If you’re a procrastinator like me, you were/are reading the book right up to the discussion forum. Here at the TGS Writers’ Book Club, we have a little more flexibility, but don’t put off finishing this month’s selection for too long. The discussion forum for Sing, Unburied, Sing opens today and will remain open until May 30th. Since this is the first time I’ve done this, things might get a little goofy, but we’ll try it out.
That there will be spoilers is, if you have not read the book, a given.
In the next two weeks, I’ll put up more discussion posts. Today’s discussion focuses on opening lines. Following that, we’ll talk about plot, point of view, literary devices, and other elements of writing. Each subsequent discussion will contain links to the other forums related to the work. You can join in whenever you want. The goal is to combine our perspectives as writers and to learn something that will inform our own writing.
June’s reading is a poetry collection called Afterland by Mai Der Vang. I’ve never analyzed poetry from a writing perspective, so I hope we have some poets who can chime in.
Discussion Forums Related to Sing, Unburied, Sing:
Sing, Unburied, Sing by Jesmyn Ward: Opening Lines
I like to think I know what death is. I like to think that it’s something I could look at straight.

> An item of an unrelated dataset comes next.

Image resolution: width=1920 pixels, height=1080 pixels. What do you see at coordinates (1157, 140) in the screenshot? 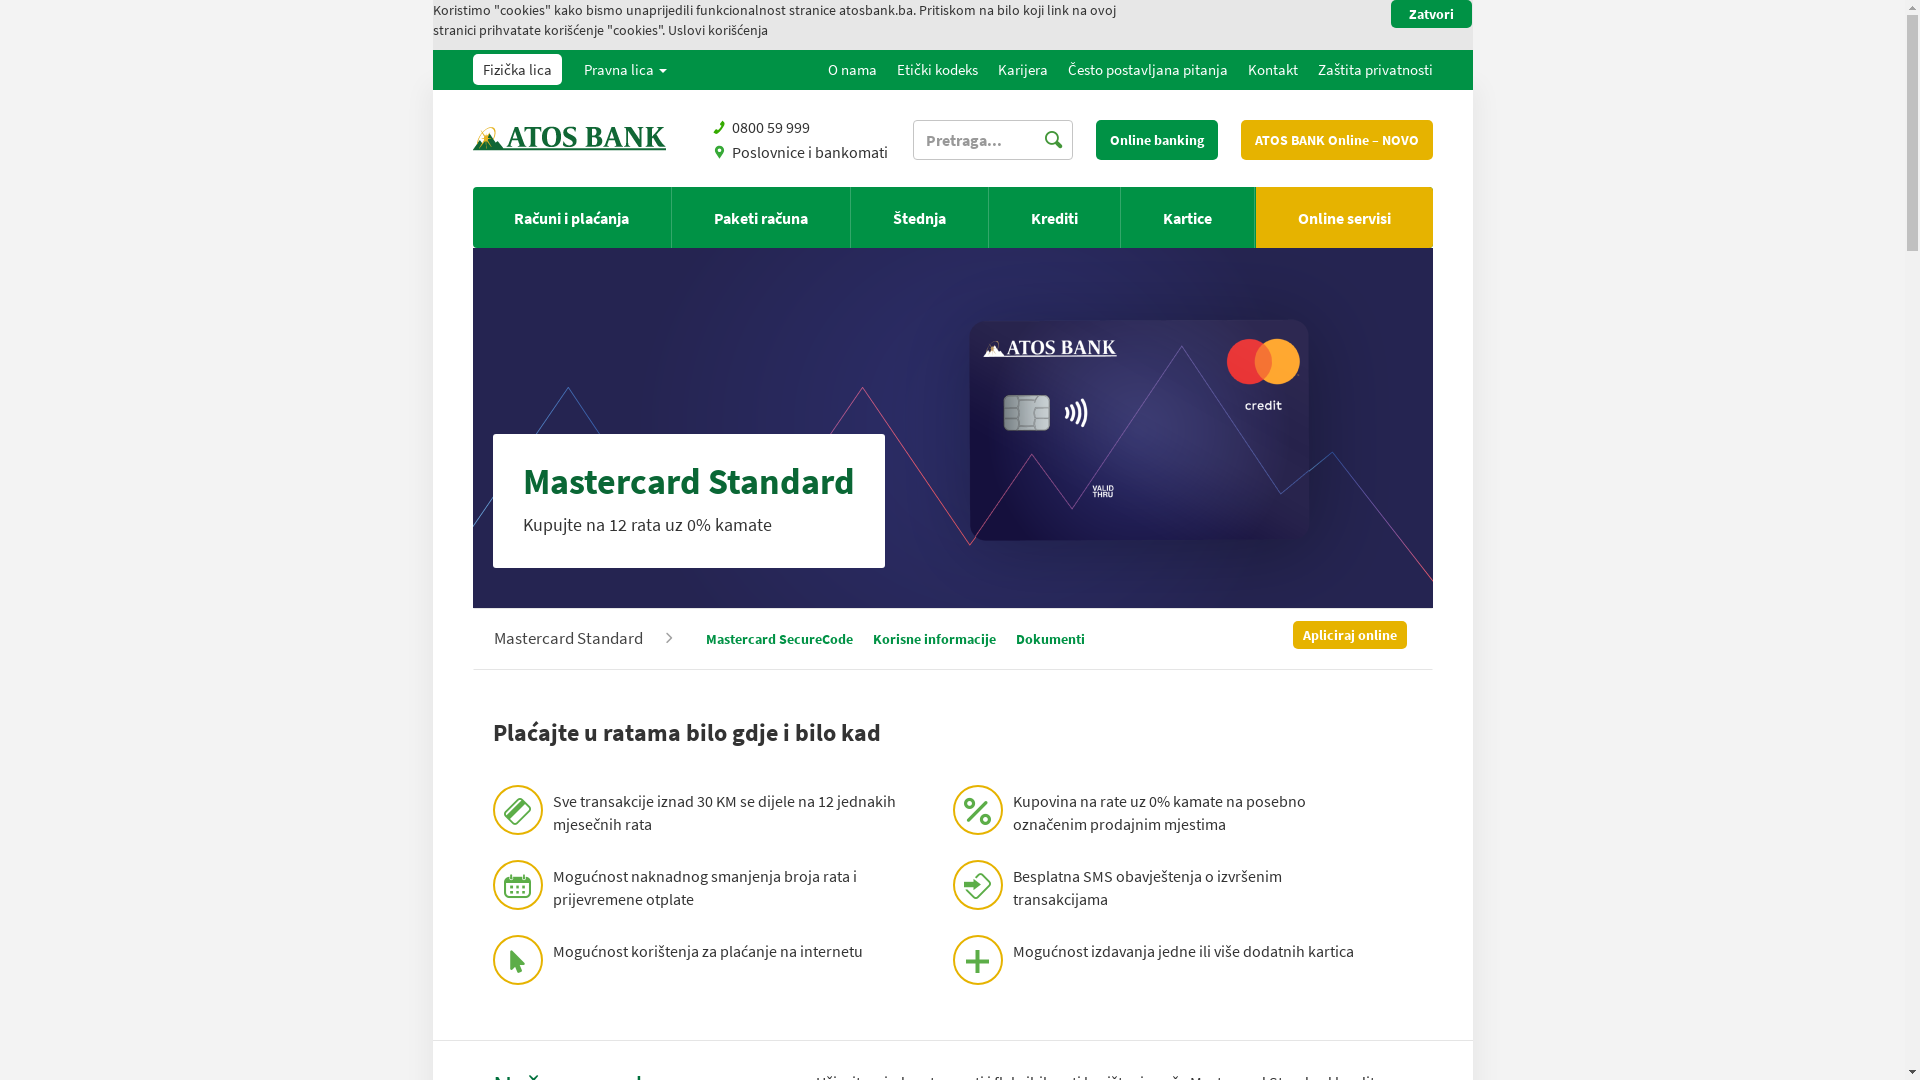
I see `Online banking` at bounding box center [1157, 140].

I’ve read these lines several times, thinking about what it does. As an opener, it establishes the voice and because of its dramatic tone, the reader is immediately in the story. It also serves as a foreshadowing of the event later in the chapter as well as some of the themes in the novel.
A problem I often have as a writer is making the voice seem realistic, especially when it comes from someone young. I wrote from the voice of a 14-year-old in one of the scenes in my novel and the immediate feedback was that he didn’t sound like a 14-year-old. I made him sound too mature. In this novel, the opening voice is Jojo, a 13-year-old boy who assumes some responsibility for the care of his little sister.
When I think of opening lines, one of my favorites is from Rebecca by Daphne Du Maurier: Last night I dreamt I went to Manderley again. This line, in and of itself, creates questions in the reader, already making them want to know what happened at Manderley. By the end of the book, it is a haunting refrain. The more I think about the opening lines to Sing, Unburied, Sing and how they tie into the rest of the novel, I think they might be lines I remember as well.
Possible Discussion Questions:
What did you think of the opening lines to Sing, Unburied, Sing?
What kind of person did you imagine saying them?
What is one of your favorite opening lines?
Do you struggle with opening lines to your novels, stories, or poems?